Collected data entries
--

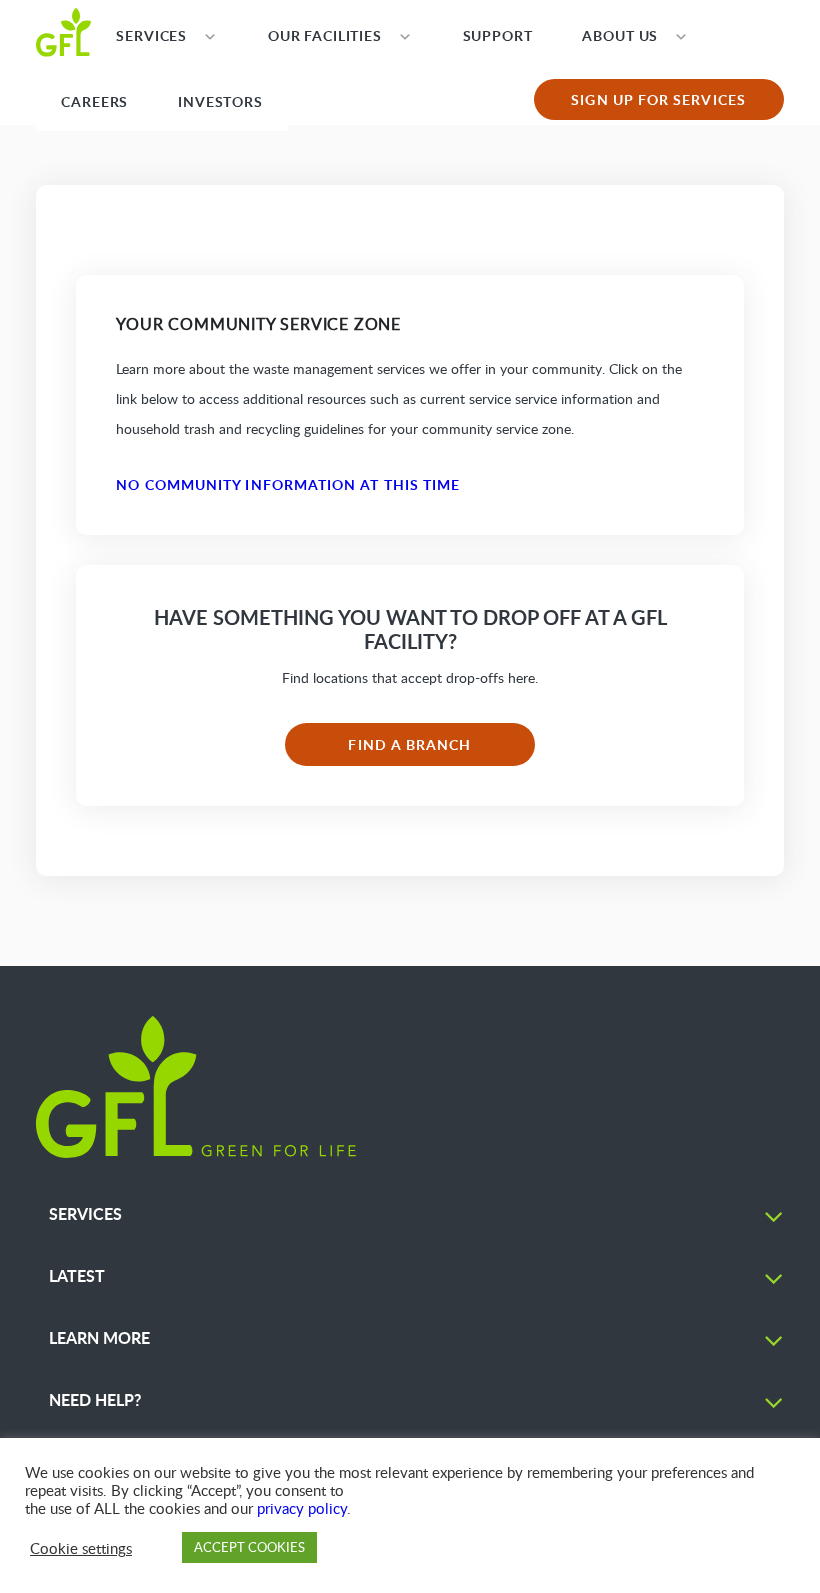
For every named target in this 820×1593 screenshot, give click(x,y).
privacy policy (302, 1508)
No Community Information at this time (288, 484)
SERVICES (151, 35)
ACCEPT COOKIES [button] (249, 1547)
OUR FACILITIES (325, 35)
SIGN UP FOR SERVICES (658, 99)
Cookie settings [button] (81, 1548)
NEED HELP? (95, 1399)
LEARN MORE (99, 1337)
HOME (63, 31)
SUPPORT (498, 35)
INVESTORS (220, 101)
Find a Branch (409, 744)
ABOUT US (620, 35)
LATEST (77, 1275)
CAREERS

--

**Exercise directions:**
State the number of lines in the preceding data that contain the word "this", and nothing besides.

**Worked solution:**
2